L’armée Wurtembergeoise en avril 1809

(source : John H. Gill. With Eagles to Glory. Greenhills Book, 1992)

Éléments de l'armée wurtembergeoise
Éléments de l’armée wurtembergeoise

Infanterie de ligne

Infanterie légère

Cavalerie légère

Garde

Régiments

Von Phull
Herzog Wilhelm
von Camrer
von Franquemont
Prinz Friedrich
Kronprinz
von Neubronn

Bataillon de chasseurs à pied – König – Commandant : Major von Stockmayer

Bataillon de chasseurs à pied von Neuffer

1er bataillon d’infanterie légère von Wolff

2e bataillon d’infanterie légère von Brüsselle

Régiment de chevau-légers garde

Régiment de chevau-légers Herzog Heinrich

Régiment de chasseurs à cheval König

Régiment de chasseurs à cheval Herzog Louis

Bataillon de gardes à pied
Régiment de gardes à cheval

Au début de 1809, l’armée de Wurtemberg peut être divisée en deux parties distinctes. La première est constituée des 12.000 hommes du contingent que le pays doit fournir à la France, dans le cadre de la Confédération. La deuxième, et complètement séparée, dans l’esprit du roi Frédérique, plusieurs milliers d’hommes, directement sous ses ordres, et réservés pour la défense de son territoire et le maintien de l’ordre interne.
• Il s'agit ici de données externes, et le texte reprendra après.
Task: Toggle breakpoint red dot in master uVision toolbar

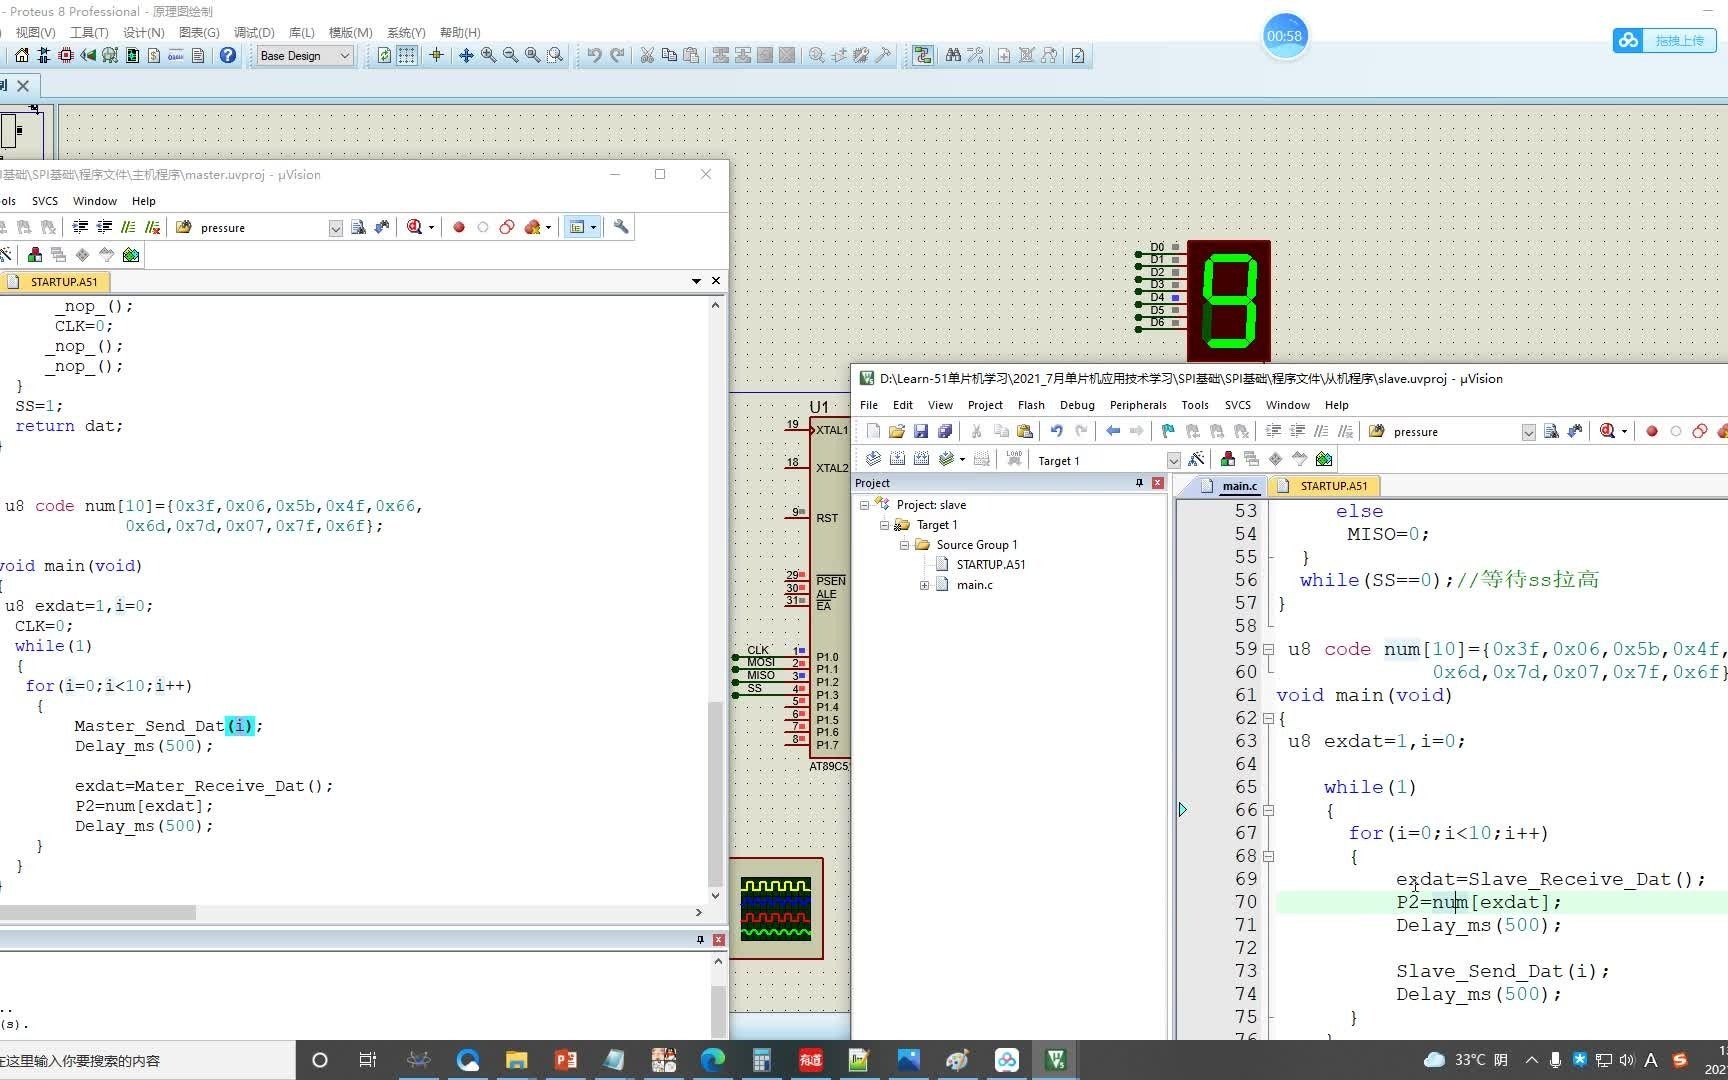Action: pyautogui.click(x=459, y=227)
L’armée montée (2.256 hommes) comprend 4 régiments de cavalerie légère, 3 escadrons de garde à cheval, un escadron de chasseurs “Leib” et un escadron de dragons. La cavalerie légère est forte de 2 régiments de chasseurs à pieds et de chevau-légers.

L’infanterie (9.991 hommes) dispose de 7 régiments de ligne (1.400 hommes par régiment), 4 bataillons d’infanterie légère (686 hommes par bataillon), un bataillon d’infanterie de la garde.

L’infanterie légère et 5 des régiments de ligne sont affectés à l’armée principale du Danube, Frédérique gardant le reste de l’infanterie pour défendre son royaume : la Garde, les régiments Prinz Friedrich et Franquemont.

L’armée dispose d’une artillerie (426 hommes) formée de 22 pièces, réparties en trois batteries (deux montées, une à pied). Chaque batterie montée est formée de 4 pièces de 6 et de 2 obusiers de 7.

Au début de la campagne, ce contingent de 12.676 hommes, a été attaché au VIIIe corps d’armée, mais par suite d’évènements imprévisibles, il devient de facto le VIIIe Corps, sous l’autorité de Dominique Vandamme.